Ingestion pipelines kafka2hudi and mysql2hudi that write non‑partitioned or partitioned Hudi tables within minutes.

Hybrid partition design (incremental + full partitions) that isolates recent hot data for fast access while preserving long‑lived data in full partitions.

Bucket‑level join and adjustable bucket‑size design to support very large tables without overwhelming the file system.

All read and write paths converge on the same Hudi tables, removing divergent pipelines and reducing compute cost.

BI Ingestion Evolution

The BI data flow progressed through three stages:

mysql2hive – traditional batch load into Hive, high latency and storage duplication.

mysql2hudi 1.0 – non‑partitioned Hudi table with time‑travel reads; reduced storage cost and query latency, but all data lived in a single directory, causing ls performance degradation for long‑lived tables.

mysql2hudi 2.0 – partitioned Hudi table with mixed incremental/full partitions; a mapping‑table layer merges delta and full partitions on demand; bucket‑level compaction and adjustable bucket count; 30‑day recent data kept in Hudi, older data cold‑backed to Hive. Result: 50‑60 % storage reduction and data‑ready latency dropped from 5‑6 h to <5 min.

Compaction strategy includes:

Log‑file size threshold – when a log file exceeds the configured size, a minor compaction is triggered.

Time‑based full compaction – if a partition has not been fully compacted within 7 days, a full compaction runs automatically.

AI Data Lake Upgrade

AI workloads now ingest data through real‑time Flink jobs directly into Hudi, using an event‑time timeline (instead of Hudi’s default process‑time) to guarantee ordered, replayable streams. Logical wide tables separate base (parquet) and delta (log) layers, enabling fast feature addition/removal without full table rewrites. Additional optimisations:

Soft‑merge algorithm reduces read‑amplification during merge‑on‑read.

Native record serialization lowers CPU overhead for write‑heavy workloads.

Non‑blocking writes avoid lock contention in high‑throughput streaming.

These changes deliver consistent training results across offline and real‑time data, up to 10× faster iteration cycles, and multi‑million‑dollar cost savings.

Key Hudi Features Implemented

Merge‑on‑read storage with time‑travel queries.

Table service with automated full and minor compaction.

Hybrid incremental/full partitioning.

Bucket‑level join and dynamic bucket‑size configuration.

Event‑time timeline for ordered streaming consumption.

Logical wide tables (base + delta) for feature engineering.

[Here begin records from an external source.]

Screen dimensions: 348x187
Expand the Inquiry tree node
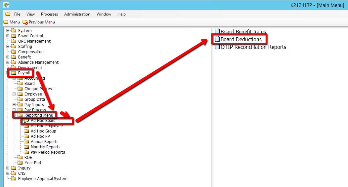click(x=8, y=168)
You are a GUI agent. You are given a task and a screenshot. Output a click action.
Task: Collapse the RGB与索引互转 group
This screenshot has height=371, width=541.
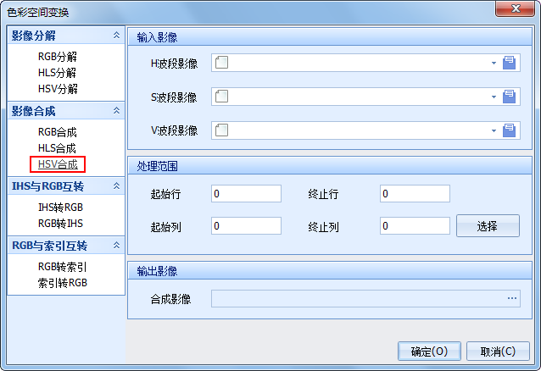116,246
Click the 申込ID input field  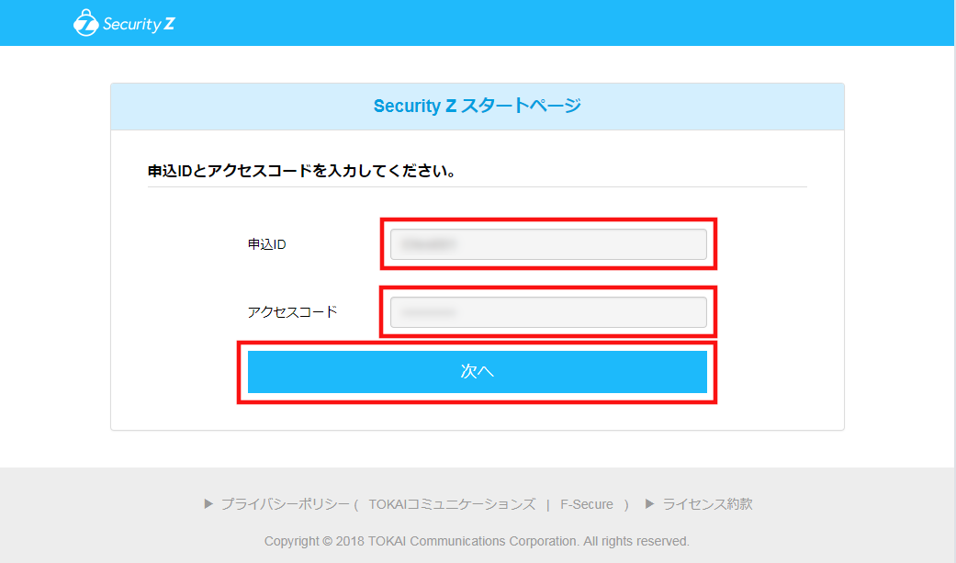[x=548, y=243]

Native record format to reduce serialization cost.

Future Directions

Kuaishou plans to extend the AIDataLake with vector search and multimodal data storage, broaden real‑time lake adoption for additional BI scenarios, and build a metadata‑as‑a‑service (table‑management service) to further decouple data production from consumption. Incremental processing pipelines will also be explored to improve scalability.